Fervente antifascista socialista già dal 1944 è impegnato in attività promosse a Campobasso dal Comitato di Liberazione Nazionale e giovanissimo entra nella Segreteria della Camera del Lavoro, distinguendosi per passione, competenza e rigore. Guida le lotte contadine e viene arrestato nel 1953 per l’occupazione delle terre in Basso Molise.

Dopo qualche mese su ricorso curato da Lelio Basso esce dal carcere. Vicinissimo a Giuseppe Di Vittorio lo accoglie nel 1954 a Salcito per l’inaugurazione della Casa del Popolo e successivamente a Campobasso per averlo ospite al matrimonio del fratello, dove Di Vittorio fu uno dei testimoni.

Nel 1959 Andrea viene chiamato a Roma alla Federterra per poi passare alla Federazione degli Alimentaristi e quindi alla guida della Federbraccianti, acquisendo stima e autorevolezza, tant’è vero che nel 1980 è nella delegazione ufficiale della CGIL ai funerali di Pio La Torre insieme a Lama e Marianetti.

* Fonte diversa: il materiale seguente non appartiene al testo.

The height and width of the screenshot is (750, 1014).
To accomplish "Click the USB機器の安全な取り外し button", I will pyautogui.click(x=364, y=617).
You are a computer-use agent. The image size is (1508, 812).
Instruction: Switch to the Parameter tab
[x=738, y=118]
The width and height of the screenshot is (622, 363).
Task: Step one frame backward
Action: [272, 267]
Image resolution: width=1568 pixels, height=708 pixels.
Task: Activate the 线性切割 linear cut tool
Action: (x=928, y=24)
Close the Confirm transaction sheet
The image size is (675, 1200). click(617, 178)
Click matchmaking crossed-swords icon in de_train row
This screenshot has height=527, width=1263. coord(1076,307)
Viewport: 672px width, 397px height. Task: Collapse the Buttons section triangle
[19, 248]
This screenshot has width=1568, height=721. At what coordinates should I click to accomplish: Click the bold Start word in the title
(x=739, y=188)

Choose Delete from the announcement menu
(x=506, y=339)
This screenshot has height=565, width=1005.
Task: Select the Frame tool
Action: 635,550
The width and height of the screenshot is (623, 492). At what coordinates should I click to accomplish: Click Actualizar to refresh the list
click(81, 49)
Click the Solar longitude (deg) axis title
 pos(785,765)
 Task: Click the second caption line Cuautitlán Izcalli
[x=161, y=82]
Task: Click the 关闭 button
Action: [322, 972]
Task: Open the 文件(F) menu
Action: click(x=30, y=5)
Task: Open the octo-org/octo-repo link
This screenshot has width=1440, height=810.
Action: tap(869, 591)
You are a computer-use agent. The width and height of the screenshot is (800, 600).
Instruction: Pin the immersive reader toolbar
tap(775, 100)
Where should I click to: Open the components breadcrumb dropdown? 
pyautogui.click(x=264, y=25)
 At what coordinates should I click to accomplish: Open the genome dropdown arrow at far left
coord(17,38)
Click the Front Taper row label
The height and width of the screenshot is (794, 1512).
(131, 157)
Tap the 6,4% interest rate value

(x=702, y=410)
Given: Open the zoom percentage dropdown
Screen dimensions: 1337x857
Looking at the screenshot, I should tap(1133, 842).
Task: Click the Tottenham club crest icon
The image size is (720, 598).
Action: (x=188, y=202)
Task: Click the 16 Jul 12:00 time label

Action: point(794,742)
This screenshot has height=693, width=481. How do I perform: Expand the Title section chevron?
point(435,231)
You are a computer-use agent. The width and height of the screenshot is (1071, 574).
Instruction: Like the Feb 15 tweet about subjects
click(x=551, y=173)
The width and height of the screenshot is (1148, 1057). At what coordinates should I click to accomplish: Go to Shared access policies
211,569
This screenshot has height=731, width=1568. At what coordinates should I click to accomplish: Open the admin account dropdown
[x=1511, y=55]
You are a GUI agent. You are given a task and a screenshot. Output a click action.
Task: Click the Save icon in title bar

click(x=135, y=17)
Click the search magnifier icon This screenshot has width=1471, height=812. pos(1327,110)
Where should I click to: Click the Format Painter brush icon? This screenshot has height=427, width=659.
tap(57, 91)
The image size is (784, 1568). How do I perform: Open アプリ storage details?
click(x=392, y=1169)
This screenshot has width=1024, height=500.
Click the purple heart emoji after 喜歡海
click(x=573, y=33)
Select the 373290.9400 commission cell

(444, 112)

Dopo l’esperienza nel PSIUP Andrea entrò nel PCI adoperandosi attivamente in ogni campagna elettorale con generosità esemplare, umiltà e spirito di servizio. Rientrava sistematicamente a Campobasso e in Sezione insieme alla moglie affrancava buste, telefonava, spronava i militanti e incoraggiava tutti.

Per più generazioni di lavoratori, Andrea Gianfagna, è stato un riferimento prezioso sia per la sua attività sindacale improntata allo studio meticoloso, alla predisposizione di importanti piattaforme rivendicative e al miglioramento delle condizioni di vita dei lavoratori attraverso la stipula di Contratti e Accordi, e sia per il suo impegno politico e culturale antifascista che mirava a garantire rapporti di forza più equilibrati nelle istituzioni a tutela della parte più debole della società italiana.

Andrea era parte di quella generazione temprata dalla lotta al fascismo che ha dedicato la propria vita per far attuare la Costituzione, liberare gli ultimi dai lacci dello sfruttamento e affermare il principio di una dignità non negoziabile del valore del lavoro.

La CGIL è stata la sua vita. L’ANPI la sua stella polare. Il Mezzogiorno è stato il suo cruccio. Campobasso la sua casa. Custodiamo il suo esempio».